Discussion in 'Dimensional Signs' started by m giese, Jun 15, 2012.

  1. m giese

    m giese Member

    Nov 20, 2009
    My thoughts are to apply the masking, then reverse pocket about .030 into clear acrylic and then sandblast with walnut shells to clean up the tooling marks, and then paint pocketed areas.

    I have not done any resist sandblasting and have no experience with the media types.


    Will a medium tack adhesive backed film, I.E. anchor 117 stick well enough to cut through with cnc router and remain in place on the edges or do i need to go to high tack.
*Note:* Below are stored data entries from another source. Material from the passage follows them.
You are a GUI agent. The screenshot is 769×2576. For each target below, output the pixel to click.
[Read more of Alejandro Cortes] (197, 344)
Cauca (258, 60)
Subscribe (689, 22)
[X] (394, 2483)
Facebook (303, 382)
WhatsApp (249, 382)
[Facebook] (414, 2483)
    Are those films sufficient for using as a paint mask, or will I have issues with paint dissolving the masking.

    What are your preferences for masking film?

    Thanks in advance
  2. CS-SignSupply-TT

    CS-SignSupply-TT Very Active Member

    May 31, 2011
  3. m giese

    m giese Member

    Nov 20, 2009
    Thanks for the direction... great people, said they had not heard of doing this before, and offered to send some sample material to test. I will post the results.
  4. CS-SignSupply-TT

    CS-SignSupply-TT Very Active Member

    May 31, 2011
    HARTCO shout out www.hartcoservice.com

    :cool1: I am sure you will get the RIGHT solution from HARTCO. Next time you talk to them, tell them Tim Turner said HI!
  5. Gino

    Gino Premium Subscriber

    Jun 7, 2006
    Why not just weed it, blast it with aluminum oxide and then use your walnut shells to ease over it all ?? No need to rout first. Any rubber will basically work as the blasting will seal the edges 100%.
  6. Barry Jenicek

    Barry Jenicek Member

    Feb 8, 2004
    St. Louis, MO
    Cutting the stencil

    Although I have not tried to cut stencil with my CNC router myself, you might want to use a Downward Spiral router bit to cut with.
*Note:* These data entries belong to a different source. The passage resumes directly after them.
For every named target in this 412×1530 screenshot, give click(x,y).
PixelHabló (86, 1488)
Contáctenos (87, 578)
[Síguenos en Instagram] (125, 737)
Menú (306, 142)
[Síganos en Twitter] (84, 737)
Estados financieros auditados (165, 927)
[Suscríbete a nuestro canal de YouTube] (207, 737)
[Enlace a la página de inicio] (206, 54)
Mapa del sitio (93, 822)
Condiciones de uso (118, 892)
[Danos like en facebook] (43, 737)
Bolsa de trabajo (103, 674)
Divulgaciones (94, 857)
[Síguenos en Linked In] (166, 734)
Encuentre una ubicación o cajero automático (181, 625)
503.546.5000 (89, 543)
    This is just a guess, but a straight bit may not cut the stencil cleanly enough (unless the bit is brand new and sharp). An Upward Spiral bit (in my opinion) would have a tendency to "pick up" the stencil from the substrate.
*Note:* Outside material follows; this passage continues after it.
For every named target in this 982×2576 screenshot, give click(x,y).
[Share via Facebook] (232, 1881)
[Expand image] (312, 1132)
    If you try this, let us know.

  7. Mosh

    Mosh Major Contributor

    Oct 19, 2009
    bet it would be a gluey mess....
  8. roborizino

    roborizino New Member

    Jan 10, 2013
    baldwinsville, ny
    You can use your plotter to cut that oversized job. I usually do a pen plot, then a cut plot. Works great! then you snadblast it, remove the stencil and it would look just like laser carving. Hope this helps
  9. Greeting everyone.

    All of my signs are dimensional. Several years ago I also cut my SB Mask on the router. Although I have two Gerber tractor feed plotters it was much easier to cut the mask on the CNC. The best technique I've found is with HT Hartco using a 1/4" Brad Point round over. These bits have a needle sharp tip so you should be careful about the speeds and depth of cut.

    My complaint with blasting after this cut is, you can't control the depth of blasting. The next step for me was to rout for depth and them blast.

    On most of my larger sign I'd cut PVC or Dibond letters and border detail and brad nail it down. That's a wonderful resist and cheap too.

    Today, I've given up with blasting all together and have the router do the job.